Francisco Mijares de Solórzano fue nombrado teniente general poco después de la llegada de Alberto Bertodano, quien ejercería como gobernador interino de Venezuela. A Bertodano lo apodaban ‘el manco’ por haber perdido un brazo en una batalla en Luxemburgo, y su mandato era provisional, a la espera de la llegada de su sucesor, Marcos de Bethencourt, de Icod de los Vinos, Tenerife.
Sin embargo, en 1715, tras la llegada de Bertodano en el barco capitaneado por Amaro Pargo, el puerto fue escenario de un episodio que frenaría las aventuras marítimas del corsario durante meses. El Marqués de Mijares, conocido por su defensa de los intereses locales, actuó con suma violencia contra los bienes que traía el Blandón (apodo del navío), los intereses de Amaro y contra el concepto mismo de lo que sería la primera compañía comercial bajo la protección de la Corona.

Amaro Rodríguez Felipe fue puesto bajo guardia en su propia casa (la que pertenecía al asiento de Montesacro y custodiada por un gaditano de origen inglés, Thomas Croquer). El marqués de Mijares bajó al puerto con soldados para inspeccionar, y luego embargar, las mercancías del navío de registro pertenecía a Amaro, pues según indicaría más tarde, existía un claro exceso en ropas y mercaderías frente a lo declarado.
Sin embargo, un detalle quedó grabado durante el proceso judicial y en la memoria de los testigos: a pesar del embargo y de su condición de prisionero, nunca lograron arrebatarle las llaves de los almacenes del Asiento. En todo momento permanecieron bajo su custodia, señal de que, incluso bajo inspección y privado de libertad, conservaba un margen de control sobre la mercancía y un respeto implícito hacia los activos en los que Felipe V había invertido junto con su socio y amigo, el marqués de Montesacro. Dentro de esta ecuación, Amaro era el capitán del navío y a su hermano, el maestre oficial de toda la Compañía.
Esa ventaja, la de mantener las llaves en su poder, le permitió realizar varias operaciones encubiertas poco después. Con la ayuda de su hermano y de su contramaestre tinerfeño, Francisco González, lograron sortear la vigilancia y traspasar varios fardos a Peter Grahuysen, un capitán de origen holandés y vecino de La Laguna. La entrega se realizó apenas unos días después de su arresto, en febrero de 1715, justo antes de que Grahuysen partiera hacia Veracruz con un cargamento de cacao.

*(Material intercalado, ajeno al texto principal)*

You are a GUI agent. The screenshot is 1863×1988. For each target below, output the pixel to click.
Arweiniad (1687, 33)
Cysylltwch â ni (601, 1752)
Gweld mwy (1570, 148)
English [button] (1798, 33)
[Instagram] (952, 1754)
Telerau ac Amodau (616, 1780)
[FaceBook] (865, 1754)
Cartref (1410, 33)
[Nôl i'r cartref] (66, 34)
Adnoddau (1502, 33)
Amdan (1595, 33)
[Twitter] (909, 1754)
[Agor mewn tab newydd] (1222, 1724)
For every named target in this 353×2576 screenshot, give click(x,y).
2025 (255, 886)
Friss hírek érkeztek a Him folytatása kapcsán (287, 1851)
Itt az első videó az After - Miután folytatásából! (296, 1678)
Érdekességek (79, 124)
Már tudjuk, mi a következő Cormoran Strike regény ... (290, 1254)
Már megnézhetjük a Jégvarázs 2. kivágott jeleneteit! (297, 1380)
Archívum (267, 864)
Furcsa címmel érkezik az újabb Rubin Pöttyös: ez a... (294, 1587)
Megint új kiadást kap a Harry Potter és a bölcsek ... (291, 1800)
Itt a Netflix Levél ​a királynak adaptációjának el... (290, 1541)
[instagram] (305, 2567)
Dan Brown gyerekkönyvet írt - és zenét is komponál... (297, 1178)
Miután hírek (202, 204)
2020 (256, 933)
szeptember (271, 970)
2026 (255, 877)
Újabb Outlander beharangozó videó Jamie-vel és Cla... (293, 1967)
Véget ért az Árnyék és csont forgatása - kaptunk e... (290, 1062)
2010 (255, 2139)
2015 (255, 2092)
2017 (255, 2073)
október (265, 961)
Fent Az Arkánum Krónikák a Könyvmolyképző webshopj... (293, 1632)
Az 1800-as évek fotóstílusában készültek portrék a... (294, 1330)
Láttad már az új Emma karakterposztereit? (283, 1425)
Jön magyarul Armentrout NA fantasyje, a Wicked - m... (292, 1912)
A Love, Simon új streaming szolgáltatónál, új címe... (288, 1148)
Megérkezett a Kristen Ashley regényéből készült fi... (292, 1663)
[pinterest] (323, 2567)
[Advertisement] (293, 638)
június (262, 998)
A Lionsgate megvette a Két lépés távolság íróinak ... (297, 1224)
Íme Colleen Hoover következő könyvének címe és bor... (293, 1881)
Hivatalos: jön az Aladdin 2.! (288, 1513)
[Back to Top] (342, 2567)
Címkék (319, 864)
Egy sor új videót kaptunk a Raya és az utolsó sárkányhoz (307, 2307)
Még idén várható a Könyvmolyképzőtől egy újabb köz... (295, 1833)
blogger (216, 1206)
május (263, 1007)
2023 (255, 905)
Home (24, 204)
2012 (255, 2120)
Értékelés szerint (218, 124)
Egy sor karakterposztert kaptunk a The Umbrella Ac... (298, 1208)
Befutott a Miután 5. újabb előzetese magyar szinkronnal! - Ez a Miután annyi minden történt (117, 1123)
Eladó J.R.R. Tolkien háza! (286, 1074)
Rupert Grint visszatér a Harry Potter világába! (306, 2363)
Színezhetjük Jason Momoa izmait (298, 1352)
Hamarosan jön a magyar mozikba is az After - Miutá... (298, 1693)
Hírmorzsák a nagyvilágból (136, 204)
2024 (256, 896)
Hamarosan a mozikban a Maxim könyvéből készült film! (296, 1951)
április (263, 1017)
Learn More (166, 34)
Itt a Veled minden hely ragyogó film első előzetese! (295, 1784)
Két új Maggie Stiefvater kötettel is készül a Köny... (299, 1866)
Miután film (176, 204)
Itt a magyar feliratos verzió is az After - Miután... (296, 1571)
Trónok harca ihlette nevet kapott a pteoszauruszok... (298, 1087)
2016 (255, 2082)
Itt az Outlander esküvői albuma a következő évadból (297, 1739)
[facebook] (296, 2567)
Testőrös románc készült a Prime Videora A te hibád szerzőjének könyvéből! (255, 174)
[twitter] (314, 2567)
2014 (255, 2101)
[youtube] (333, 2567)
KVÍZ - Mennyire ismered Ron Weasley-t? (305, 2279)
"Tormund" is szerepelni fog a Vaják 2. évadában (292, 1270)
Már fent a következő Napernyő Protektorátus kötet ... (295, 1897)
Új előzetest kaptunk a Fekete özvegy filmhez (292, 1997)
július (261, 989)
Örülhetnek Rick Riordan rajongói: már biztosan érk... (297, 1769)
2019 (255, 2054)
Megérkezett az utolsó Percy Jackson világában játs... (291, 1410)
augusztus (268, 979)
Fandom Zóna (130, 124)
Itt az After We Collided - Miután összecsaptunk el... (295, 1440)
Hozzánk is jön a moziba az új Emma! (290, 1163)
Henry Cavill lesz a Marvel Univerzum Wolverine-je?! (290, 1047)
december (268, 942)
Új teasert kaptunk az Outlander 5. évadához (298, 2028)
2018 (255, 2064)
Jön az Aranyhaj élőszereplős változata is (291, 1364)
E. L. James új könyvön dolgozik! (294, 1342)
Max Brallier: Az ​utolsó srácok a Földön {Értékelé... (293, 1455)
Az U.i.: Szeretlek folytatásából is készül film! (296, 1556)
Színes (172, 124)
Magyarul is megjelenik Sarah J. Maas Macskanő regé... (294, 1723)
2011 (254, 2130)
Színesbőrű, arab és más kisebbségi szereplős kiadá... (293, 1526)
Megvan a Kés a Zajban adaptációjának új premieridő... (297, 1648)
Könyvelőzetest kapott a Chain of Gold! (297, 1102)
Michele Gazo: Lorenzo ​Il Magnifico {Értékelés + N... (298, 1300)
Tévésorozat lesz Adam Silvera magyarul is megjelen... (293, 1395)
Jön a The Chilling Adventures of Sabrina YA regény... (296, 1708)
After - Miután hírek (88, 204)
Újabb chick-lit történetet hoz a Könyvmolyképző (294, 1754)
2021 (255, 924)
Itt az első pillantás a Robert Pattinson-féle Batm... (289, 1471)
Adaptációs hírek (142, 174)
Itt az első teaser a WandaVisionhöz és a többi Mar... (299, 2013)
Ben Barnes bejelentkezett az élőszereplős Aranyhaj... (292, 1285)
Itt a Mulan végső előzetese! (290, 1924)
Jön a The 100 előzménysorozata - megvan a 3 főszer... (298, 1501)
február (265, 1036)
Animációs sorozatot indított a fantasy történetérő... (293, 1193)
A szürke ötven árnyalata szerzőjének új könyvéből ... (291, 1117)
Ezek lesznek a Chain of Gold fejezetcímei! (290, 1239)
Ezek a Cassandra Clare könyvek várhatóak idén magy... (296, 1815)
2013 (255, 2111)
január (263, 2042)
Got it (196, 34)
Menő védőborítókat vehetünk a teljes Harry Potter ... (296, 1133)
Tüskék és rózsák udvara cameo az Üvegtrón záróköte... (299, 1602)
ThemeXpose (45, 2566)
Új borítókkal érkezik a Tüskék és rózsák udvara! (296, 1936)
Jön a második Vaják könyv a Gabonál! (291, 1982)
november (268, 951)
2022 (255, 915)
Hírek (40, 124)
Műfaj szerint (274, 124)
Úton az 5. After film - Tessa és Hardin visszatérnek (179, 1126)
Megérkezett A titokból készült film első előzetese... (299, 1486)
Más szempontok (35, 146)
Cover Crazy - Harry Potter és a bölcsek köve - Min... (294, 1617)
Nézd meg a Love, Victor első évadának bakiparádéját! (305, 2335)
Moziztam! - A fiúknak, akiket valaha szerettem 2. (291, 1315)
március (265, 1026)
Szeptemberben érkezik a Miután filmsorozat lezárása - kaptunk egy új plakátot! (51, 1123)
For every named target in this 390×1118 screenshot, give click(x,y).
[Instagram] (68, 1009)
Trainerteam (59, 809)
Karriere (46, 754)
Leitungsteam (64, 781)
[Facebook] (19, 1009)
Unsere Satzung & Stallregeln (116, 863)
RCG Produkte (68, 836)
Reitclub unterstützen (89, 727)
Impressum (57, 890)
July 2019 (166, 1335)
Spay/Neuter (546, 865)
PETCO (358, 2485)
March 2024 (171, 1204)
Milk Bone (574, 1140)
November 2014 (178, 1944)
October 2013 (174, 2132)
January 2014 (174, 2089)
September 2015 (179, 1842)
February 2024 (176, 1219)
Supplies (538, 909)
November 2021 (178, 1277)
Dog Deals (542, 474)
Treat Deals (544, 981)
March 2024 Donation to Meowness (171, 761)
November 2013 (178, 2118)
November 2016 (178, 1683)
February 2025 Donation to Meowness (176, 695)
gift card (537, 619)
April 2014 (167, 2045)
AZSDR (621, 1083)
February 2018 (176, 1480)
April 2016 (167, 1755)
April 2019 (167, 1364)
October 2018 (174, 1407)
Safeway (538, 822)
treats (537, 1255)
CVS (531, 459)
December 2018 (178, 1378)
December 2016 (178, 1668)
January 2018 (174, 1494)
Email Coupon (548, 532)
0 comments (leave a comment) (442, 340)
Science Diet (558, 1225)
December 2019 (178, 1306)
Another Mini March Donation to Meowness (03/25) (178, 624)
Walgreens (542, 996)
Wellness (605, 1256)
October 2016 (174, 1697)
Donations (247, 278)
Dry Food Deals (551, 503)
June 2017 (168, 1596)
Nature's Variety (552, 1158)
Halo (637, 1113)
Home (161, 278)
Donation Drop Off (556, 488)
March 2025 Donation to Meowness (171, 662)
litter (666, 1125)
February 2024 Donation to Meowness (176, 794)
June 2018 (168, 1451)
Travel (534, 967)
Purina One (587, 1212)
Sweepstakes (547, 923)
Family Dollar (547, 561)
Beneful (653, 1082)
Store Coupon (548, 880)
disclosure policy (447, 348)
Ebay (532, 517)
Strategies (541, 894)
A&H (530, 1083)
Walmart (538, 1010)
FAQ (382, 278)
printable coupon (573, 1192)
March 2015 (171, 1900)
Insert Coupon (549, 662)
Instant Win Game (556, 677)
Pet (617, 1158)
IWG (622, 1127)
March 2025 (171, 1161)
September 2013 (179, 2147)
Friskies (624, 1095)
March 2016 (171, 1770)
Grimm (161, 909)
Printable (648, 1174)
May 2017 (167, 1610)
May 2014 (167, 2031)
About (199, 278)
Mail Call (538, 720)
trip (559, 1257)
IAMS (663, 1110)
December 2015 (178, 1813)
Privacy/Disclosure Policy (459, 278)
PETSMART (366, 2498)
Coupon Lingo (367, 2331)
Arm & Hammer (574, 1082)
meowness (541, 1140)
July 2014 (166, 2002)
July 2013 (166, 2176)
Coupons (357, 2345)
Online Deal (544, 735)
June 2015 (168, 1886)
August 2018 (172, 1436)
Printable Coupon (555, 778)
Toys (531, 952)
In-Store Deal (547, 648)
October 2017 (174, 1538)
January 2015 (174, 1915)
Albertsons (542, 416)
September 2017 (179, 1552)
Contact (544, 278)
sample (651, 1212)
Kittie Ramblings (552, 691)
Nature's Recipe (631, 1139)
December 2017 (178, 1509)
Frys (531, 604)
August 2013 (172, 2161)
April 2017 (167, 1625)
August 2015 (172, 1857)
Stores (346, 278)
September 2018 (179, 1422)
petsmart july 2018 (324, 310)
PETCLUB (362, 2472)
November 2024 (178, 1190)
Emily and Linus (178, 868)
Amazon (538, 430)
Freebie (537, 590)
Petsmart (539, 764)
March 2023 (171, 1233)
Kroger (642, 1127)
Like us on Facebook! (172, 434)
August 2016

La camaradería entre los capitanes canarios siempre funcionaba, pues intentaban echarse una mano frente a los abusos de la élite gobernante de Venezuela, donde no había presencia canaria en el poder político. Si bien los mantuanos dominaban la tierra, los canarios controlaban el mar y buena parte de la mano de obra en las plantaciones de cacao, un factor que sería clave en los turbulentos acontecimientos que siguieron a la llegada de Amaro a La Guaira.